(Beginning of Extract provided)

IPH is characterized by recurrent episodes of intra-alveolar haemorrhage, which causes the abnormal accumulation of haemosiderin in alveolar macrophages. These macrophages release pro-inflammatory cytokines that cause chronic inflammation and interstitial fibrosis of the lungs [14]. The classical triad of clinical presentation, characterized by iron-deficiency anaemia, recurrent haemoptysis and diffuse parenchymal consolidation on chest radiograph, is not always present in children with IPH [15]. A French study reported that the most frequent clinical features in paediatric patients at disease diagnosis were anaemia and dyspnoea (64 % and 68 %, respectively), whereas haemoptysis occurred in only 50 % of the patients [12]. Haemoptysis is rare in children because in most cases they are not able to expectorate [12, 16]. Iron-deficiency anaemia could precede other signs and symptoms by several months in children with IPH and could be severe enough to necessitate a blood transfusion despite adequate iron supplementation [1, 15, 17, 18]. Other frequent signs in IPH are recurrent lower respiratory tract infections and recurrent tachypnoea [14, 16]. In children who have recurrent lower respiratory tract infections with persistent severe anaemia despite adequate iron supplementation, IPH may be suspected after the exclusion of possible causes of blood loss [1, 14].

A prompt diagnosis of IPH is crucial for early treatment in order to improve the prognosis. Unfortunately, delayed diagnosis is frequently reported, with a delay period of 4 months – 10 years [19]. This delay may be attributed to different reasons, primarily including the insidious onset and a lack of awareness of IPH. The diagnosis of IPH is mainly a diagnosis of exclusion. Diagnosis of IPH is based on exclusion of other causes of intrapulmonary haemorrhage and systemic diseases. When children present with unexplained anemia and bilateral lung infiltrations, pulmonary haemorrhage should be suspected [6]. In addition, autoimmune diseases and coagulation disorders should be excluded [20]. Furthermore, considering the association of IPH with celiac disease and cow’s milk protein allergy, screening for these conditions should be performed in all patients [12]. The gold standard for the diagnosis of IPH is considered lung biopsy, but this method is invasive and not practiced everywhere in children [6]. Even our patient did not perform lung biopsy, although this diagnostic method is useful to exclude other causes of interstitial lung diseases. Another specific and sensitive method for the diagnosis of IPH is bronchoalveolar lavage analysis, which permits the confirmation of the diagnosis with a high percentage of haemosiderin-laden macrophages (siderophages) [21]. Recently, some authors highlighted the fact that the search for siderophages can also be completed by gastric lavage fluid analysis, which is a simple and reliable test that can be used in children [1].

(End of Extract provided)

§ **Task description**: What does the passage on IPH name as the gold standard for diagnosing the condition?

(Beginning of Provided material)

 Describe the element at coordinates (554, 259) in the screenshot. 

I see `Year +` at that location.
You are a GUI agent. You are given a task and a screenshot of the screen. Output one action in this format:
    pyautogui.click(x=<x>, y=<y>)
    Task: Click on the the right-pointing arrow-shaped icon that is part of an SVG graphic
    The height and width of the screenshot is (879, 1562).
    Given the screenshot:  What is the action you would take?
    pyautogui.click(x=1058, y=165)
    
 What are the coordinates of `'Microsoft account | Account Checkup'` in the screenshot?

(End of Provided material)
(Beginning of Provided material)

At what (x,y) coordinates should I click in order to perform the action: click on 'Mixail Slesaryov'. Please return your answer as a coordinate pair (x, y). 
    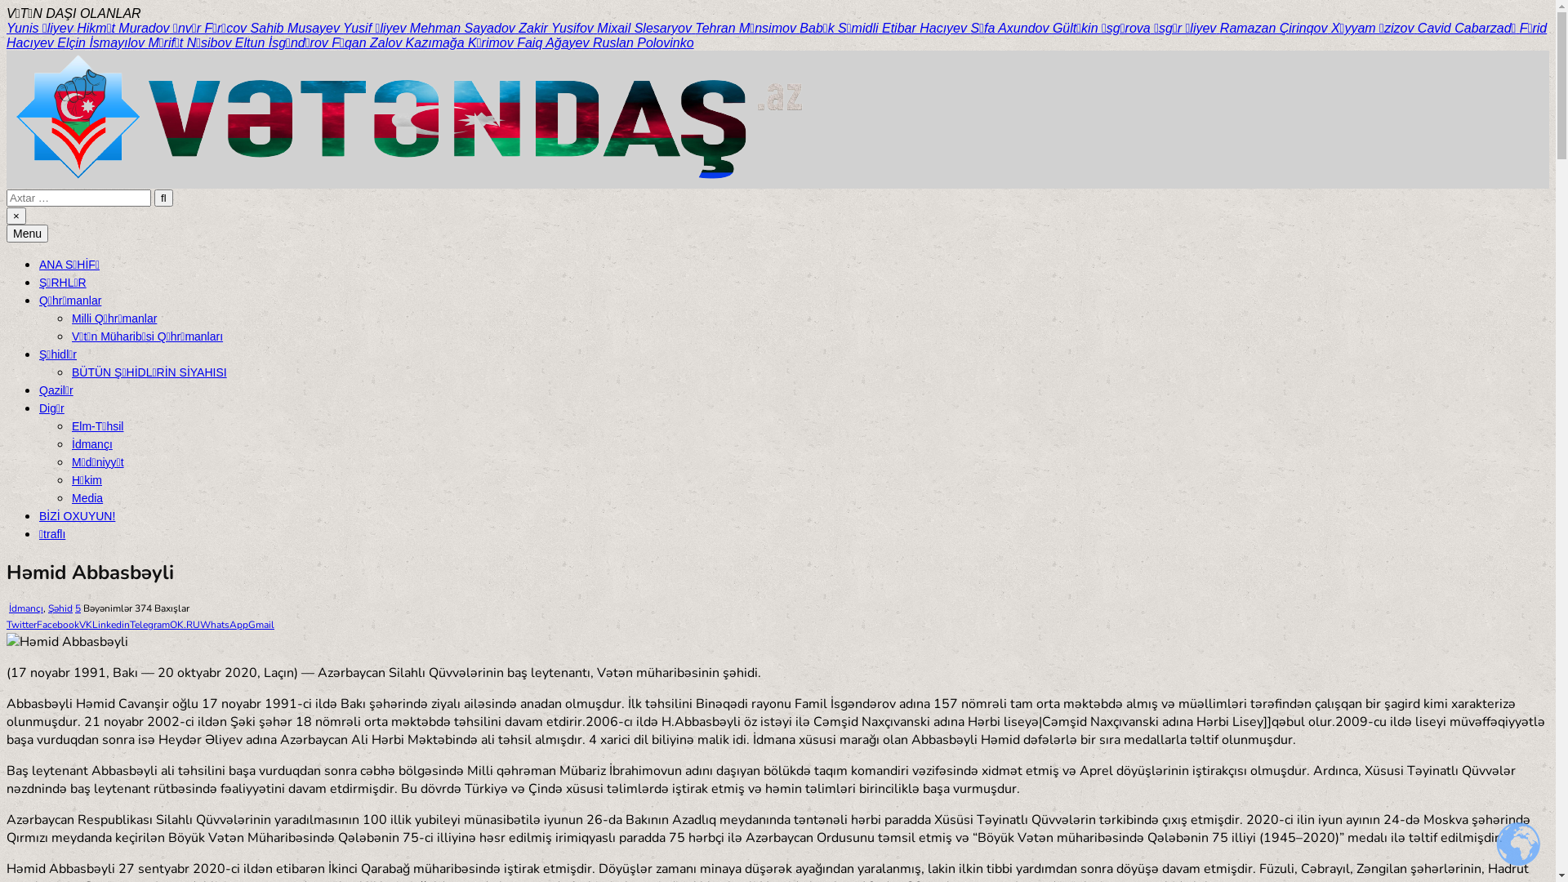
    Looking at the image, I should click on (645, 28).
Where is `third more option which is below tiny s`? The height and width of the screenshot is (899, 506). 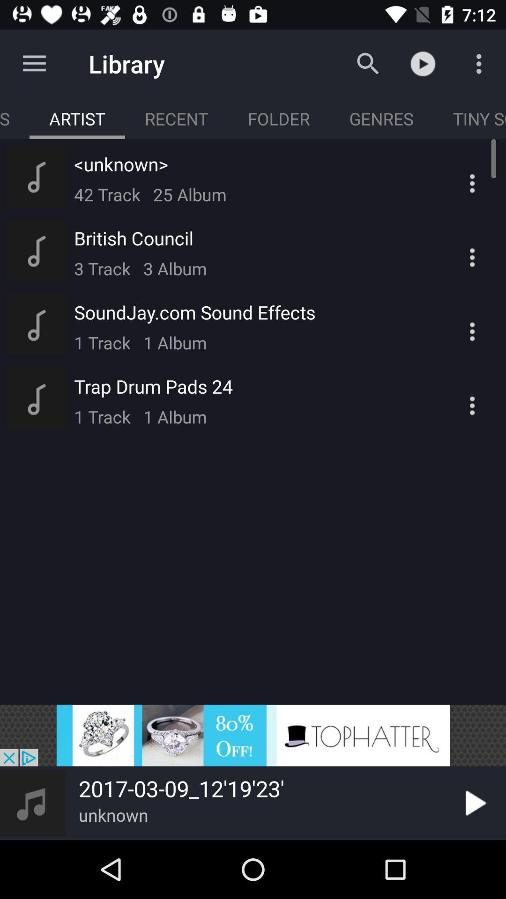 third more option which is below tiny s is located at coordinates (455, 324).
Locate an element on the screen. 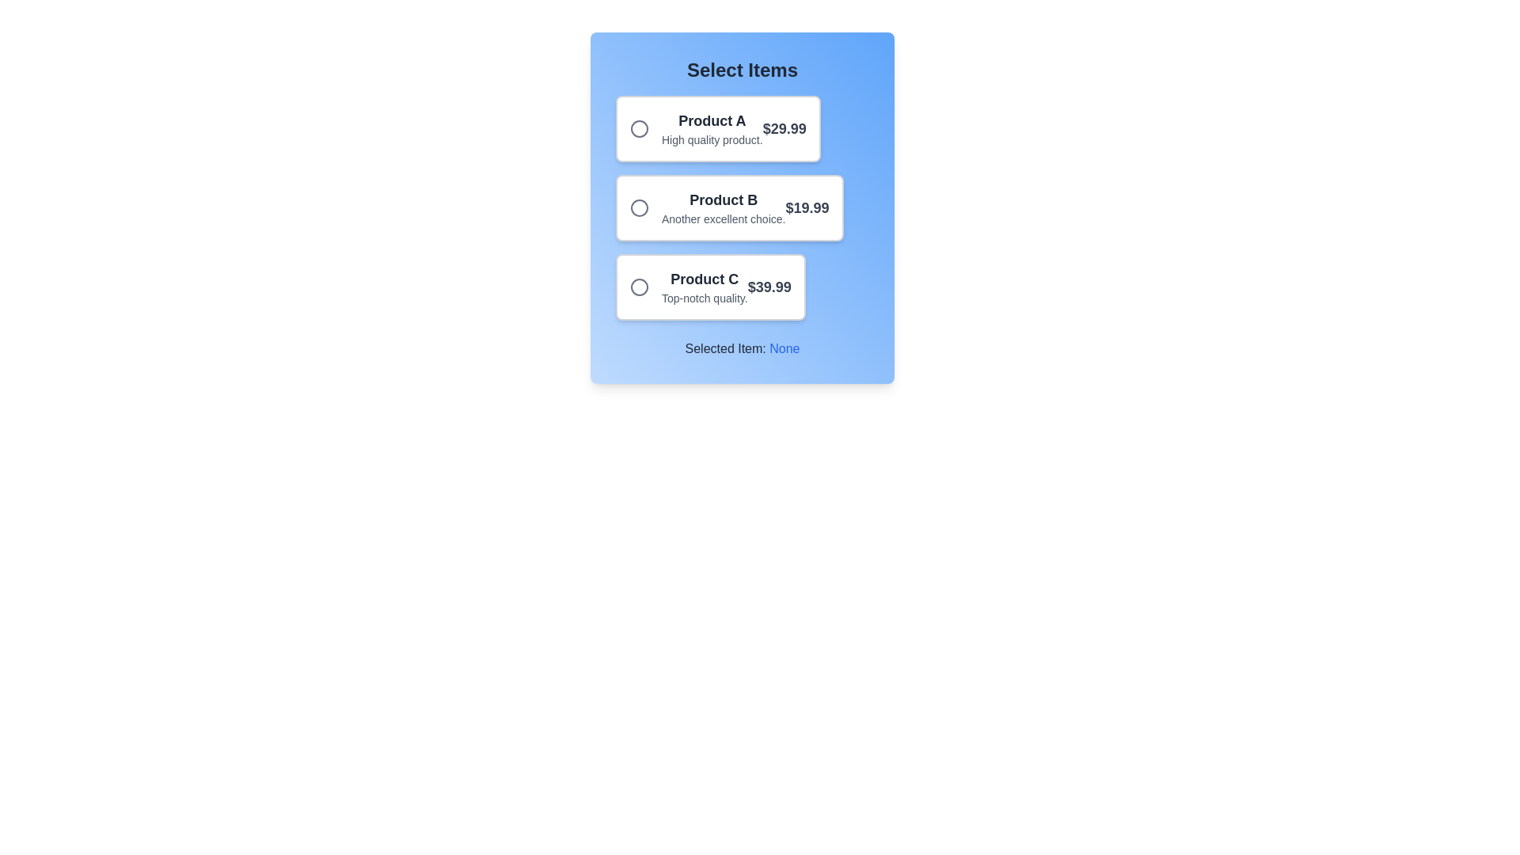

(End of Provided material)

§ **Answer to this problem**: Lung biopsy